Il dolore e le panacee per eluderlo ovvero le pratiche per diffonderlo
rappresentano, dunque, il filo rosso della narrazione poetica del nostro autore,
il quale finisce per fornirci la nozione terrigna ed immanente della vita umana
e dei suoi annessi e connessi in campo biologico. Così una poesia che si muove
in partenza su intenti denotativi e descrittivi finisce, a destino, per
risolvere il discorso con esiti connotativi ed interpretativi dell'esistenza
stessa di cui, nelle pagine precedenti, avrà fornito tanti esempi rielaborati o
artefatti dall'invenzione. Quello conclusivo è un approdo amaro, pronunciato
nell'asciuttezza atea dell'improponibilità del confronto o del riscatto premiale
post-mortem, a conferma che quello di Onano è un interesse tutto laico per la
pragmaticità della religione e a conferma che il discorso rimane sempre rivolto
sul versante umano, anche là ove si parla di categorie metafisiche e di divinità
maggiori o minori del cielo empireo: Cane Pazzo è un ribelle nei confronti di
Manitou, perché monta in sella al rovescio, cioè perché mostra le spalle
all'ordine costituito delle cose, cioè all'ordine imposto da dio. Ma nel mondo
di Manitou c'è posto anche per il rovescio dell'ordine divino. Nel mondo di
Manitou, infatti, non esiste Lucifero, che è la negazione di dio, ma esiste il
rovesciamento dell'ordine come possibilità di accogliere e di partecipare
all'ordine delle cose.
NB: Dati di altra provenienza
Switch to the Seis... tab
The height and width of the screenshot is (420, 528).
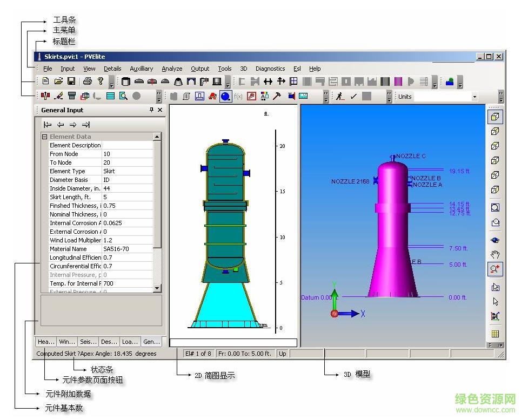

Da questa assunzione contraddittoria della verità nasce
l'ironia di Onano, che diviene un vero e proprio misuratore della vita: è vita
ciò che ammette la contraddizione ironica di Cane Pazzo, cioè il rovesciamento
della verità come accoglienza della verità.
Vale la pena di citare un
saggio ed esaustivo parere di Rea Silvia Motti sulla poesia di Rossano Onano,
ove si mette bene in luce l'impegno di intellettuale, la ricerca esistenziale e
il metodo di indagine narrativa adoprata dal poeta: “Ben difeso dal suo
armamentario straniante, di poeta alessandrino maledetto, precitato per sua
unica colpa nella nebbia più fitta di un fine secolo attentamente considerato
con la sollecitudine intellettuale dell'interprete instancabile ed originale, il
poeta cerca il contenuto della poesia nell'autenticità della sua esperienza
esistenziale della realtà. E indaga/racconta , com'è ormai il suo costume,
frammenti di verità con un realismo esasperante, lasciandosi guidare dal suo
stesso mestiere di poeta elegante e tuttavia imperfetto all'espressione di un
sentimento dell'essere che è tutt'uno con il suo pensiero.”
Tra gli esempi meglio
riusciti del sogno allucinato compiuto ad occhi aperti vi è la breve
composizione di tre quartine, che si principia all'insegna dell'esorcista:
L'esorcista raccoglie il
cuore dell'indemoniata
lo colloca nella piccola urna
di cristallo
nascosta sotto la tunica
ambigua d'ermellino
percorre i ponti pensili
della città notturna.
Dalle navate si levano
bambini saziati
che hanno succhiato il
midollo delle prostitute
essi compongono una fila
lunga silenziosa
la sirena marina accompagna
l'eco dei passi.
Raggiungono il posto delle
corazzate d'altura
attraverso le onde che si
sono spalancate
fino a che l'ammiraglio
ammaina la bandiera nera
poi su tutti si chiude la
grande pancia del mare.
Si tratta di una poesia
particolarmente indicativa, malgrado la brevità, perché in essa sono contenute
alcune fra le metafore più ricorrenti in Onano, a principiare dalla deformazione
delle pratiche di liturgia del sacerdote esorcista, per continuare con i
contrassegni dei potenti (l'ermellino) e con quelli degli umili (la tunica)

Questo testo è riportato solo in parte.